Signed-off-by: H. Peter Anvin <hpa@zytor.com>
Use expand_id() for the argument to %use, instead of expand_smacro().
This really makes more sense for a "naked" argument. This is a
semantic change, but is unlikely to break any real code.
Signed-off-by: H. Peter Anvin <hpa@zytor.com>
Allow the %pop directive to take an identifier (an assert on the
context name); unify the parsing parts of %push, %repl, and %pop.
Signed-off-by: H. Peter Anvin <hpa@zytor.com>
Fix the case where the terminal token pastes with the first token of
the unmodified sequence. This is a really ugly version; we need to
merge the two instances plus the one in expand_mmac_params().
Signed-off-by: H. Peter Anvin <hpa@zytor.com>
When locating the end of a %[...] construct, we need to end up with
the pointer pointing to the terminating character.

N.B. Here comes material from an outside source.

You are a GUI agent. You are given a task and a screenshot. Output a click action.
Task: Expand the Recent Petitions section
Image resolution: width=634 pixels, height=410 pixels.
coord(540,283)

Signed-off-by: H. Peter Anvin <hpa@zytor.com>
Linked lists where an element may be deleted or substituted during
processing can be subtle to deal with. Fix the iteration conditions
in this particular case.
Signed-off-by: H. Peter Anvin <hpa@zytor.com>
Add a new builtin macro, __PASS__, which is either 1 (for a
preparatory pass), 2 (for a final pass, including preprocessor only),
or 0 (for dependency generation.) This might be useful in special
contexts.
Signed-off-by: H. Peter Anvin <hpa@zytor.com>
Since the error directives, including %warning, are now issued in the
final pass only, it is important that we do *not* pass ERR_PASS1 with
%warning. Rather than playing even more ugly games in error(),
require ERR_PASS1 to be passed in with warnings elsewhere in the
preprocessor, just like the rest of the system.